If you want to get a better feel for how different posts are performing, you can visualize your data in a histogram. You can use a popular package called ggplot2 to make the histogram.

library(ggplot2)
ggplot(gadata, aes(uniquepageviews)) + geom_histogram() + theme_bw() + ggtitle("Unique Pageviews to Blog Posts")

Histogram

Trends over Time

The Google Analytics interface offers great tools for plotting trends by day, week, or month. Hourly timelines are also available in a few reports like the Audience Overview. However, you can use R to graph trends by hour or minute by any dimension. This could be particularly useful for investigating when a particular article was trending on Twitter, or when problems relating to a particular browser arise. In order to create the plot, first pull the appropriate data by hour:

byHour <- ga$getData(id, start.date = as.Date("2016-06-01"),
end.date = as.Date("2016-06-01"),
metrics = "ga:uniquepageviews",
dimensions = "ga:hour",
filters="ga:pagePath=~/blog/discover-the-magic/",
batch=TRUE)

byHour$timeStamp <- strptime(byHour$dateHour, format="%Y%m%d%H")

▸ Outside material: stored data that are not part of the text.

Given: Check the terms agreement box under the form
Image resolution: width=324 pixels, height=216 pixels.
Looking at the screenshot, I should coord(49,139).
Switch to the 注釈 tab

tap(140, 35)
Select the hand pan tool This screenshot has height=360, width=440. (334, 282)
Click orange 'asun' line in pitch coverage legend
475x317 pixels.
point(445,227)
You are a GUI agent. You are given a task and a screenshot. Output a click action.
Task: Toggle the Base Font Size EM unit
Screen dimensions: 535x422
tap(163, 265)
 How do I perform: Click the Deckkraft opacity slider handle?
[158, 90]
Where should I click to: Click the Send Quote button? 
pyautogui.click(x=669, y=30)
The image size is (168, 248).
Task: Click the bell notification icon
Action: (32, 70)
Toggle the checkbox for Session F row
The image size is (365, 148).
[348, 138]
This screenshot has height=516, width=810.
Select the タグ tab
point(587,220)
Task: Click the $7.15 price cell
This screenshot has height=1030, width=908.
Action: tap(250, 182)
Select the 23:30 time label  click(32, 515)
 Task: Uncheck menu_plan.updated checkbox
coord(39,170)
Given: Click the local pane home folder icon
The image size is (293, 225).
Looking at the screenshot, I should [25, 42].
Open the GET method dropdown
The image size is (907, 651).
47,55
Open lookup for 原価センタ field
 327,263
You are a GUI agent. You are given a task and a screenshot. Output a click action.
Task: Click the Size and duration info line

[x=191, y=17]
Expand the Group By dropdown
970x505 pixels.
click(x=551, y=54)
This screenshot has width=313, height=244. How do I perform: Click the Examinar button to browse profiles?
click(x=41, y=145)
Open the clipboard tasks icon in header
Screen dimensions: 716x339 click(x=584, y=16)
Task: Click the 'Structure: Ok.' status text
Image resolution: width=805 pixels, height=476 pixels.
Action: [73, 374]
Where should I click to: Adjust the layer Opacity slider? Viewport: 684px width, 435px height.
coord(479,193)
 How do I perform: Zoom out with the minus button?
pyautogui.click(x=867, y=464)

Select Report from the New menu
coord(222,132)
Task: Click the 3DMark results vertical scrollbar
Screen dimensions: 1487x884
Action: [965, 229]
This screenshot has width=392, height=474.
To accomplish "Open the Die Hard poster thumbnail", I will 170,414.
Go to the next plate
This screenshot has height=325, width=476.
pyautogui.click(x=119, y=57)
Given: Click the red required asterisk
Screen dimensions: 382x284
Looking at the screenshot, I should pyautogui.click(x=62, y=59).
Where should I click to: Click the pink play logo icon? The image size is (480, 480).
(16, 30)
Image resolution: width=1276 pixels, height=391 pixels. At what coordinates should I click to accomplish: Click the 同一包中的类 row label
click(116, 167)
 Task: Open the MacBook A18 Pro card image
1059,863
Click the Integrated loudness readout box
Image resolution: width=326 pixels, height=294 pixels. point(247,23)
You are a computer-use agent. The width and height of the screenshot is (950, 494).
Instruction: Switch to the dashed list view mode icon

Then create the line graph using ggplot2:

ggplot(byHour, aes(x=timeStamp, y=uniquepageviews)) + geom_point() + geom_line() + theme_bw() + ggtitle("Unique Pageviews by Hour on Feb 17")

Timeline

Hypothesis Testing

R is a great tool for running statistical tests. For example, you can check if the conversion rate or bounce rate for a certain landing page is significantly better than another landing page. You can check for statistical significance using a difference of proportions test. First, you need to pull the number of conversions and the number of observations for each landing page:

sessionsA <- ga$getData(id, start.date = as.Date("2016-01-01"),
                        end.date = as.Date("2016-01-31"),
                        metrics = "ga:entrances",
                        dimensions = "ga:landingPagePath",
                        filters="ga:landingPagePath==/blog/landing-page-A/",
                        batch=TRUE)


conversionsA <- ga$getData(id, start.date = as.Date("2016-01-01"),
                           end.date = as.Date("2016-01-31"),
                           metrics = "ga:goal1Completions",
                           dimensions = "ga:landingPagePath",
                           filters="ga:landingPagePath==/blog/landing-page-A/",
                           batch=TRUE)

sessionsB <- ga$getData(id, start.date = as.Date("2016-01-01"),
                        end.date = as.Date("2016-01-31"),
                        metrics = "ga:entrances",
                        dimensions = "ga:landingPagePath",
                        filters="ga:landingPagePath==/blog/landing-page-B/",
                        batch=TRUE)

conversionsB <- ga$getData(id, start.date = as.Date("2016-01-01"),
                           end.date = as.Date("2016-01-31"),
                           metrics = "ga:goal1Completions",
                           dimensions = "ga:landingPagePath",
                           filters="ga:landingPagePath==/blog/landing-page-B/",
                           batch=TRUE)

Next, use the R function prop.test to check for significance:

prop.test(c(conversionsA$goal1Completions, conversionsB$goal1Completions), c(sessionsA$entrances, sessionsB$entrances))

Prop Test

There are several important pieces of information here, but if you are new to hypothesis testing, the thing you should pay attention to is the p-value. This tells you how likely you would see a difference in performance that extreme if the inherent convertibility of each page is actually the same. A lower p-value gives you more confidence that there is a real difference between the two pages (checking for p-values under 5% is typical). Quick tip: R will sometimes print out the p-value using scientific notation. Don’t let this fool you.

These are a few tips to get you started working on the many tools and packages that R makes available.